Top Five Misconceptions about Fibromyalgia
Fibromyalgia impacts as many as 4 million Americans age 18 and older.
Although the most common age range of diagnosis is between 35 and 45 years old, most fibromyalgia sufferers have had chronic pain and other symptoms that started much earlier in life. The hallmark symptoms of fibromyalgia include long-term diffuse pain, extreme tiredness, cognitive or memory problems (“fibro fog”), headaches, irritable bowel syndrome, and depression or anxiety.
Fibromyalgia is perhaps one of the most widely misunderstood conditions out there, so we’ve compiled a list of the top 5 misconceptions we’ve heard in order to shed more light on the disorder:
- “It’s all in your head.” This is probably the top misconception when it comes to understanding this condition. Although current research has helped to shed a lot of light on the condition, some people still might think that fibromyalgia is not a legitimate medical concern. People who have fibromyalgia experience pain differently than those without. Their brain and spinal cord (the central nervous system) processes pain signals abnormally, making it a very real physiological problem.
- Only women develop fibromyalgia. While it’s certainly true that this condition disproportionately affects women, men can have fibromyalgia as well. Women make up between 75% and 90% of fibromyalgia sufferers. Men may not be as susceptible to developing the condition, but that might be complicated by the fact that men may not report their pain causing their condition to go undiagnosed.
- Fibromyalgia and chronic fatigue syndrome are the same thing. The fatigue associated with this condition can definitely be severe, however it is not the same as experiencing chronic fatigue syndrome (CFS). Many CFS sufferers do not have any pain at all, making the two conditions very different.
- Fibromyalgia sufferers should avoid exercise. This misconception likely stems from the fact that movement often increases the pain that this condition sufferers experience. On the surface, it would make sense that avoiding movement might help bring relief. However, fibromyalgia sufferers actually benefit greatly from gentle exercise. Movement can help to loosen achy joints and muscles if done properly. It is important to start slowly and work up to a daily routine in order to manage pain.
- There are no effective treatment options for fibromyalgia so I just need to learn to live with it. As more is understood about fibromyalgia, better ways of caring for the condition are emerging. Learning how to relax, as difficult as it might be, can be of great help to those suffering from fibromyalgia. Meditation and deep breathing techniques, yoga and other forms of gentle exercise like walking, and developing healthy sleep habits help immensely when it comes to day-to-day pain and fatigue. There are, of course, medications that can also help to provide temporary symptomatic relief. Additionally, many fibromyalgia sufferers are finding great results with upper cervical chiropractic care by addressing areas of compromise within the central nervous system that might be interfering with normal pain processing.

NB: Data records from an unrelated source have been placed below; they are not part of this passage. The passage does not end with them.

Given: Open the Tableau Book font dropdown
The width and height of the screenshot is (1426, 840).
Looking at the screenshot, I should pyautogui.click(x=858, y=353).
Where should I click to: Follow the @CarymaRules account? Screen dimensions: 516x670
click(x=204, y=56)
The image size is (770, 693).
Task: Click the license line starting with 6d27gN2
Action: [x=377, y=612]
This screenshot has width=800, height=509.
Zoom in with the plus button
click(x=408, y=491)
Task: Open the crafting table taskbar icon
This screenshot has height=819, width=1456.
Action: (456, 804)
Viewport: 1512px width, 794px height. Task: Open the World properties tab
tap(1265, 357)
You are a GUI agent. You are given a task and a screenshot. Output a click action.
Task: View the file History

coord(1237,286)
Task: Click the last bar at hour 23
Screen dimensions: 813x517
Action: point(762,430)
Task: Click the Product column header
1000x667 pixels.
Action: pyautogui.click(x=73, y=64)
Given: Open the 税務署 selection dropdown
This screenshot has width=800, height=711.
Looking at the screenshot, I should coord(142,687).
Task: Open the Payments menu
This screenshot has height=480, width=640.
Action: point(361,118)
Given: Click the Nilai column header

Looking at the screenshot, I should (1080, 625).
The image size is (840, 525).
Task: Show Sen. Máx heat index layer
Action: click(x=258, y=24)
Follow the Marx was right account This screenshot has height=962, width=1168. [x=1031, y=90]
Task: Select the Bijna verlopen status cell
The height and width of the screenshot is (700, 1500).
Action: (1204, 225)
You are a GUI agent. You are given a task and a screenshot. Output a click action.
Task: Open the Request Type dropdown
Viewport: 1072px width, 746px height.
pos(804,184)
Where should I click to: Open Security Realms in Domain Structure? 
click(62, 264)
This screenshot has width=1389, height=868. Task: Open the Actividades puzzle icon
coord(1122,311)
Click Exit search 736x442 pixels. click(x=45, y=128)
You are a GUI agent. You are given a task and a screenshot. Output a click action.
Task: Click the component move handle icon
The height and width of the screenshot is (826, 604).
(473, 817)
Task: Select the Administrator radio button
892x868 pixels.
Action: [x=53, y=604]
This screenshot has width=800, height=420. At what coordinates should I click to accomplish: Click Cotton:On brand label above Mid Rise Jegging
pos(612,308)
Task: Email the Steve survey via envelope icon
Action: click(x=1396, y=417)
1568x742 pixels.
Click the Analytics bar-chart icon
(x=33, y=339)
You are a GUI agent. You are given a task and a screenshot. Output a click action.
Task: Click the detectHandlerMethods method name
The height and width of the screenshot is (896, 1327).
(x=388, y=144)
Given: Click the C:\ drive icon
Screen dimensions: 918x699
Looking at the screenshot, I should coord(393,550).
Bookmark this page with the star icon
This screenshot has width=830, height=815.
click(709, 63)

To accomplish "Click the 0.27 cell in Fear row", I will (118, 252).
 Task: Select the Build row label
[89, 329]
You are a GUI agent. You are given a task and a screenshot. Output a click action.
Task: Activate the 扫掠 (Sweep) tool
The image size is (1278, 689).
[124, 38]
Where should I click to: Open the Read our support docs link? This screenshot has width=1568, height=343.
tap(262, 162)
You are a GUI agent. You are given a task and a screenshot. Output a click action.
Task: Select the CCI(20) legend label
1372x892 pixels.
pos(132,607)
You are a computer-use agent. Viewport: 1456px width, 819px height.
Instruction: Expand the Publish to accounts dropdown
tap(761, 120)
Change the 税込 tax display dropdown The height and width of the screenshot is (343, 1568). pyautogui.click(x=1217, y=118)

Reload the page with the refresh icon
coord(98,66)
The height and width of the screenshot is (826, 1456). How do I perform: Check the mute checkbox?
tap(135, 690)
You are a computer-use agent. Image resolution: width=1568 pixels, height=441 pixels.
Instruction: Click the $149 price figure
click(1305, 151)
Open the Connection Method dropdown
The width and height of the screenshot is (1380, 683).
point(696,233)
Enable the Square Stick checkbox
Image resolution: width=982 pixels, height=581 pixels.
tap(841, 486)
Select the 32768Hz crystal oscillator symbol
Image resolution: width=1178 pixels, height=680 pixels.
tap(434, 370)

Understanding Pain Processing
People with fibromyalgia experience a heightened sensitivity to pain. What this means is that something that may ordinarily be perceived as a non-painful stimulus (such as putting a hand on someone’s shoulder) would be perceived as very painful by someone with this condition. Pain processing is the job of your body’s central nervous system (CNS), which is comprised of your brain and spinal cord. When our body comes into contact with something that causes pain, such as a hot iron or the edge of a knife, the affected body part transmits that signal to the central nervous system to be received by the brain. Once the brain processes that signal the appropriate response can be taken, such as quickly pulling your hand away from the hot iron.
Pain signals can go awry and be misinterpreted if there is a problem within the central nervous system. In many cases, CNS function can be disturbed because of a misalignment of the very bones that are supposed to protect it – the vertebrae of your spinal column. This is especially true when looking at the uppermost vertebra in your spine, the atlas. The atlas protects your brainstem, and your brainstem acts as a relay station for pain signals. If the atlas misaligns, it can influence how your body perceives and experiences pain.
Upper Cervical Chiropractic Addresses the Root Cause
Rather than fleeting, temporary relief, upper cervical chiropractic care aims to address the root cause of this condition by optimizing CNS function. The way we do this is through very specifically designed and delivered adjustments to the atlas. If an atlas misalignment is hindering normal pain signal processing, then it must be corrected in order for the body to heal. Upper cervical chiropractic care is different in that our adjustments are tailored to each individual’s needs and given only when needed. This allows for long-lasting corrections which leads to lasting resolution of symptoms.
This is an often-overlooked factor when it comes to approaching care for this condition patients, and one that has been able to help many suffering people. Correcting an underlying issue such as an atlas misalignment can help to restore your body’s capability to function normally. This can translate into more energy, better sleep, less pain, and a better overall quality of life.